**Task**
Set down the records that follow exactly and completely.
Data Block Start
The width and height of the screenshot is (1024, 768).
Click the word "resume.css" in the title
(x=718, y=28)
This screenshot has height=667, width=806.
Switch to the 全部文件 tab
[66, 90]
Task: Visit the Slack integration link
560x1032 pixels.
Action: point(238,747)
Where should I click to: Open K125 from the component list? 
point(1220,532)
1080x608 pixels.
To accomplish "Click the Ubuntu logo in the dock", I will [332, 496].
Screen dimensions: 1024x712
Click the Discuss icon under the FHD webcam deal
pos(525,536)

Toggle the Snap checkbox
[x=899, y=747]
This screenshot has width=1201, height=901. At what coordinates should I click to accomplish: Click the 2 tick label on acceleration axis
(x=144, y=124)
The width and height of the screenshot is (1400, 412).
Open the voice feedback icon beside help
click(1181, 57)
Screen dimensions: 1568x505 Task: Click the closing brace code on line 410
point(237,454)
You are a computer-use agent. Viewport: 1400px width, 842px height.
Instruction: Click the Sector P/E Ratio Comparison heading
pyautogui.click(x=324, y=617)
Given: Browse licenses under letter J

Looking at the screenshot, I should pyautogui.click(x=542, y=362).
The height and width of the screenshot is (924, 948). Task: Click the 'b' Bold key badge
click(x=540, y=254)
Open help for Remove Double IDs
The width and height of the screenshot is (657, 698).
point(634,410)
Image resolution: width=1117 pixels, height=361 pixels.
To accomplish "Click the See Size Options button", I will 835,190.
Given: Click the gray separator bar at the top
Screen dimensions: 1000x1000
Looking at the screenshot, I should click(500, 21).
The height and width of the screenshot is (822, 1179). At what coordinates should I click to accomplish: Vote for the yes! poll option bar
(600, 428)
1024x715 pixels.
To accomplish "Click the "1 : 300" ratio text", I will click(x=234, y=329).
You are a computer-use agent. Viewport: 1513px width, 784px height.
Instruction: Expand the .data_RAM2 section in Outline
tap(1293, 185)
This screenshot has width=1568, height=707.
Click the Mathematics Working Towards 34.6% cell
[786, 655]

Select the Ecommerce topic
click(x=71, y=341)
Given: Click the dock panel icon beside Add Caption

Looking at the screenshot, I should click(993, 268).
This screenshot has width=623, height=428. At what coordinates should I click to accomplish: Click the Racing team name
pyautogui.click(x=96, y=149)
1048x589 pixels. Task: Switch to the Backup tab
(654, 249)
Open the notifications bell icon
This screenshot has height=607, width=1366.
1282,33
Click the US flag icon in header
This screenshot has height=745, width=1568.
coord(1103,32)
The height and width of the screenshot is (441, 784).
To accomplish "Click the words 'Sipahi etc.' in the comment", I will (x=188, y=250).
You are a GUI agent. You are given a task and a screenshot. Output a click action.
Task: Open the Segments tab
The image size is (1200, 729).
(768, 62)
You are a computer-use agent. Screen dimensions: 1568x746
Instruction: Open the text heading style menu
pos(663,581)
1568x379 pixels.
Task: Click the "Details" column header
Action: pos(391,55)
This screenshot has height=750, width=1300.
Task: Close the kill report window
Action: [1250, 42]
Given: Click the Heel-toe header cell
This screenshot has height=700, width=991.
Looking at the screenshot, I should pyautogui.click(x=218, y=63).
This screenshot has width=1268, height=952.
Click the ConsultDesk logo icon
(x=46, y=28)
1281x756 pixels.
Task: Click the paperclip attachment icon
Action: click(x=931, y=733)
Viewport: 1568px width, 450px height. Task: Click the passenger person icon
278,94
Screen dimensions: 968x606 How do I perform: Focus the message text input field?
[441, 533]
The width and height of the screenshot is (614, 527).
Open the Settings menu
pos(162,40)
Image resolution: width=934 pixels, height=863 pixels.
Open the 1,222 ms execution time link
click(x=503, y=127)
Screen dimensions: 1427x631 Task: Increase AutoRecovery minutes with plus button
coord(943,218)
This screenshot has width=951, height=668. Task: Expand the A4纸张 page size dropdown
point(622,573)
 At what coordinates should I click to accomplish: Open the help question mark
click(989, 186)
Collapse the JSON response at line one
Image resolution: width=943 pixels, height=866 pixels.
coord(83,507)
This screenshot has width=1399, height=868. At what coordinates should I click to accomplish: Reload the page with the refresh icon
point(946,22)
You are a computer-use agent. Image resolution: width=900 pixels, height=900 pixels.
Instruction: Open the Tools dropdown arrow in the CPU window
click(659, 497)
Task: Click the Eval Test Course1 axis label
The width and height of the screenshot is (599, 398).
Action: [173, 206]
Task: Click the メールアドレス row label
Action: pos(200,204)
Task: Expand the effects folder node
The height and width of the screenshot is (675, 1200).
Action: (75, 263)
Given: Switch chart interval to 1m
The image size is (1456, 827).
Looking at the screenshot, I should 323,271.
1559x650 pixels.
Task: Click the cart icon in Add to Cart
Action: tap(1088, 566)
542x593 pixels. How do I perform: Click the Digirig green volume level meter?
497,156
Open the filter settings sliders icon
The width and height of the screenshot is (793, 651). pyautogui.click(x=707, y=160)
Data Block End
**Answer for this exercise**
The width and height of the screenshot is (1024, 768).
Click the word "resume.css" in the title
(x=718, y=28)
This screenshot has height=667, width=806.
Switch to the 全部文件 tab
[66, 90]
Task: Visit the Slack integration link
560x1032 pixels.
Action: point(238,747)
Where should I click to: Open K125 from the component list? 
point(1220,532)
1080x608 pixels.
To accomplish "Click the Ubuntu logo in the dock", I will [332, 496].
Screen dimensions: 1024x712
Click the Discuss icon under the FHD webcam deal
pos(525,536)

Toggle the Snap checkbox
[x=899, y=747]
This screenshot has width=1201, height=901. At what coordinates should I click to accomplish: Click the 2 tick label on acceleration axis
(x=144, y=124)
The width and height of the screenshot is (1400, 412).
Open the voice feedback icon beside help
click(1181, 57)
Screen dimensions: 1568x505 Task: Click the closing brace code on line 410
point(237,454)
You are a computer-use agent. Viewport: 1400px width, 842px height.
Instruction: Click the Sector P/E Ratio Comparison heading
pyautogui.click(x=324, y=617)
Given: Browse licenses under letter J

Looking at the screenshot, I should pyautogui.click(x=542, y=362).
The height and width of the screenshot is (924, 948). Task: Click the 'b' Bold key badge
click(x=540, y=254)
Open help for Remove Double IDs
The width and height of the screenshot is (657, 698).
point(634,410)
Image resolution: width=1117 pixels, height=361 pixels.
To accomplish "Click the See Size Options button", I will 835,190.
Given: Click the gray separator bar at the top
Screen dimensions: 1000x1000
Looking at the screenshot, I should click(500, 21).
The height and width of the screenshot is (822, 1179). At what coordinates should I click to accomplish: Vote for the yes! poll option bar
(600, 428)
1024x715 pixels.
To accomplish "Click the "1 : 300" ratio text", I will click(x=234, y=329).
You are a computer-use agent. Viewport: 1513px width, 784px height.
Instruction: Expand the .data_RAM2 section in Outline
tap(1293, 185)
This screenshot has width=1568, height=707.
Click the Mathematics Working Towards 34.6% cell
[786, 655]

Select the Ecommerce topic
click(x=71, y=341)
Given: Click the dock panel icon beside Add Caption

Looking at the screenshot, I should click(993, 268).
This screenshot has width=623, height=428. At what coordinates should I click to accomplish: Click the Racing team name
pyautogui.click(x=96, y=149)
1048x589 pixels. Task: Switch to the Backup tab
(654, 249)
Open the notifications bell icon
This screenshot has height=607, width=1366.
1282,33
Click the US flag icon in header
This screenshot has height=745, width=1568.
coord(1103,32)
The height and width of the screenshot is (441, 784).
To accomplish "Click the words 'Sipahi etc.' in the comment", I will (x=188, y=250).
You are a GUI agent. You are given a task and a screenshot. Output a click action.
Task: Open the Segments tab
The image size is (1200, 729).
(768, 62)
You are a computer-use agent. Screen dimensions: 1568x746
Instruction: Open the text heading style menu
pos(663,581)
1568x379 pixels.
Task: Click the "Details" column header
Action: pos(391,55)
This screenshot has height=750, width=1300.
Task: Close the kill report window
Action: [1250, 42]
Given: Click the Heel-toe header cell
This screenshot has height=700, width=991.
Looking at the screenshot, I should pyautogui.click(x=218, y=63).
This screenshot has width=1268, height=952.
Click the ConsultDesk logo icon
(x=46, y=28)
1281x756 pixels.
Task: Click the paperclip attachment icon
Action: click(x=931, y=733)
Viewport: 1568px width, 450px height. Task: Click the passenger person icon
278,94
Screen dimensions: 968x606 How do I perform: Focus the message text input field?
[441, 533]
The width and height of the screenshot is (614, 527).
Open the Settings menu
pos(162,40)
Image resolution: width=934 pixels, height=863 pixels.
Open the 1,222 ms execution time link
click(x=503, y=127)
Screen dimensions: 1427x631 Task: Increase AutoRecovery minutes with plus button
coord(943,218)
This screenshot has width=951, height=668. Task: Expand the A4纸张 page size dropdown
point(622,573)
 At what coordinates should I click to accomplish: Open the help question mark
click(989, 186)
Collapse the JSON response at line one
Image resolution: width=943 pixels, height=866 pixels.
coord(83,507)
This screenshot has width=1399, height=868. At what coordinates should I click to accomplish: Reload the page with the refresh icon
point(946,22)
You are a computer-use agent. Image resolution: width=900 pixels, height=900 pixels.
Instruction: Open the Tools dropdown arrow in the CPU window
click(659, 497)
Task: Click the Eval Test Course1 axis label
The width and height of the screenshot is (599, 398).
Action: [173, 206]
Task: Click the メールアドレス row label
Action: pos(200,204)
Task: Expand the effects folder node
The height and width of the screenshot is (675, 1200).
Action: (75, 263)
Given: Switch chart interval to 1m
The image size is (1456, 827).
Looking at the screenshot, I should 323,271.
1559x650 pixels.
Task: Click the cart icon in Add to Cart
Action: tap(1088, 566)
542x593 pixels. How do I perform: Click the Digirig green volume level meter?
497,156
Open the filter settings sliders icon
The width and height of the screenshot is (793, 651). pyautogui.click(x=707, y=160)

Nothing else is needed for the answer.